38. Selenophile: Tiga Puluh Delapan

Jangan dibaca saat puasa! Jangan bilang aku ga kasih peringatan.

*

Bisa dirasakan oleh Oscar, kala itu darahnya mulai berdesir. Ada sesuatu dari ucapan dan cara bicara Era yang menyalakan insting alamiahnya. Jadilah semua antisipasinya bersiaga, bersiap untuk semua kemungkinan yang bisa terjadi.

Oscar mencoba untuk menenangkan diri di tengah-tengah gempuran firasat yang membuat jiwa serigalanya terbangun seketika. Dihirupnya udara sedalam mungkin, ditekannya gemuruh yang mendadak saja sudah berkuasa di dada. Dia bertahan dan memutuskan untuk berhenti melangkah, tak berani dia mengambil risiko bila semakin dekat menghampiri Era, khawatir bila kekeliruan firasat membuatnya menjadi gelap mata.

"Sebenarnya," ujar Oscar sembari mengerutkan dahi sedetik kemudian. Bisa-bisanya suaranya terdengar bergetar seperti itu. Jadilah dia mendeham sejenak. "Apa yang ingin kau katakan, Era?"

Era membuang napas panjang. Lalu dia bangkit dan dihampirinya Oscar dengan ekspresi tak mengerti. "Aku tak tahu. Aku hanya menyadari sesuatu setelah terbangun dari koma."

"Apa itu?"

"Ada beberapa suara dan emosi yang terasa asing. Itu bukan milikku, tetapi aku bisa merasakannya," lanjut Era sembari menghentikan langkah tepat di hadapan Oscar. Ditengadahkannya kepala dan ditatapnya Oscar. "Seharian ini aku bingung ketika orang-orang mengatakan sesuatu dan aku merasa kalau aku mengetahuinya. Lalu aku malah bertanya-tanya, bagaimana bisa aku mengetahuinya?"

Oscar mengerutkan dahi. "Apakah kepalamu sakit? Aku akan menghubungi Landon. Kupikir ada—"

"Tidak," potong Era cepat seraya memegang tangan Oscar secara refleks. Dia menggeleng. "Aku tak butuh Landon. Ini bukan sesuatu yang bisa ditangani olehnya. Lagi pula sepertinya aku tahu apa yang sedang kualami."

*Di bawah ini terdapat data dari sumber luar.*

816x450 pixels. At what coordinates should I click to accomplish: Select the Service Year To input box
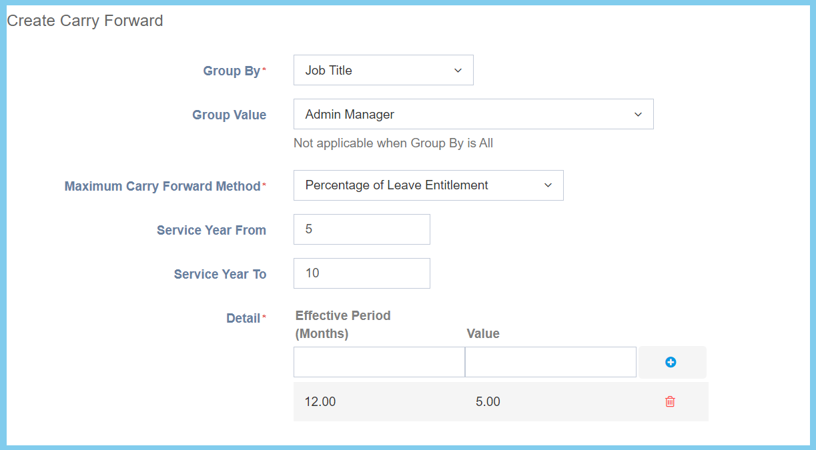(362, 273)
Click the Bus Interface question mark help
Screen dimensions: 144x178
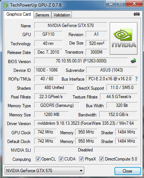point(136,79)
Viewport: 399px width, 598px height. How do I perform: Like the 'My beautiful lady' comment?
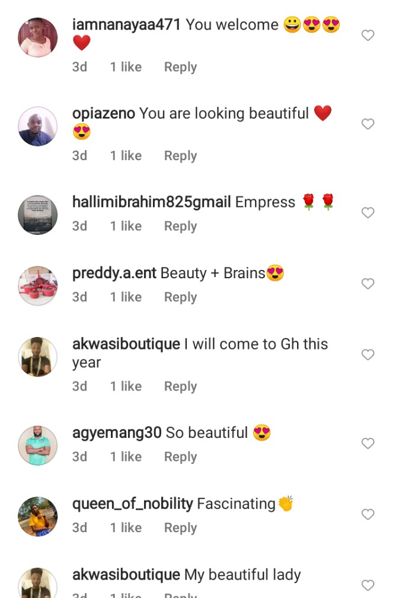coord(368,585)
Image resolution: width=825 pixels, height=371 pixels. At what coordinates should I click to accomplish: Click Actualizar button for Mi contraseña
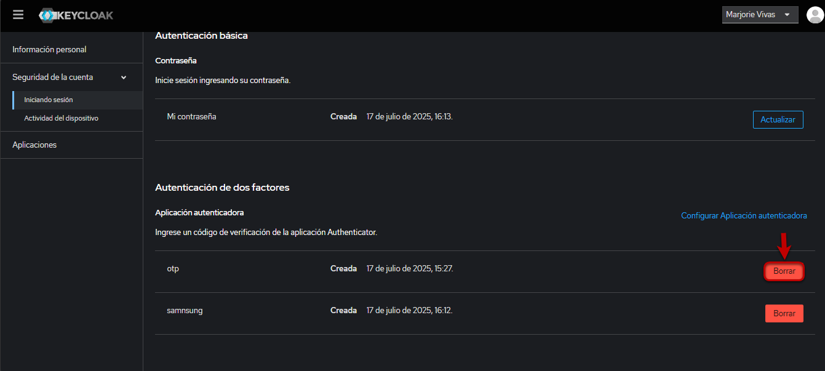coord(778,120)
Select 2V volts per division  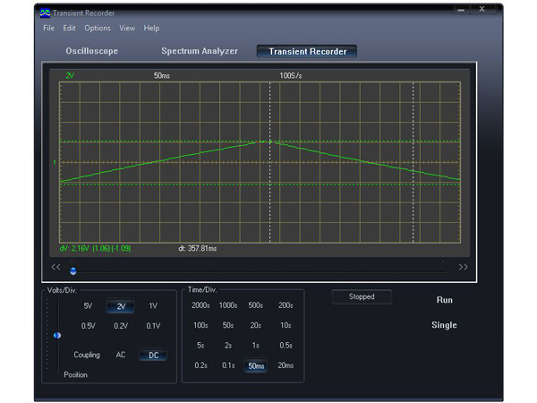(x=120, y=306)
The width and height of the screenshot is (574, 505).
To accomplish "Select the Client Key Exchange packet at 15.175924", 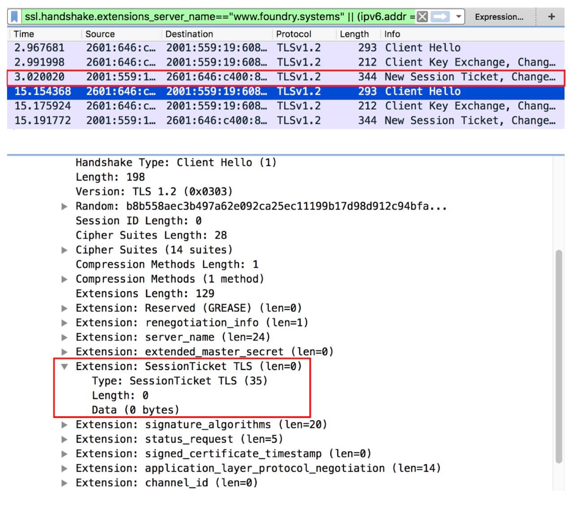I will [179, 106].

Kekhawatiran di mata Oscar terlihat semakin menjadi-jadi. Pikirnya, ada sesuatu yang gawat tengah terjadi pada Era bila Landon saja tidak bisa menanganinya. "Kalau bukan Landon maka siapa yang bisa menanganinya? Katakan padaku. Aku akan segera menyuruh Aaron untuk menghubunginya."

"Kupikir kau."

Oscar tertegun sejenak. Agaknya dia butuh waktu untuk mencerna jawaban Era. Lalu ketika dirasa olehnya Era memang memberikan jawaban yang membingungkan maka dia pun mendeham dengan irama tak yakin. "Well, Era, kuyakin aku memang pasti akan selalu berusaha menjagamu, tetapi kedokteran bukanlah bidangku. Aku lebih ahli di bidang peternakan, perkebunan, dan—"

"Itu suaramu, Oscar."

Ucapannya terpotong lagi dan Oscar mengerjap. "Suaraku?"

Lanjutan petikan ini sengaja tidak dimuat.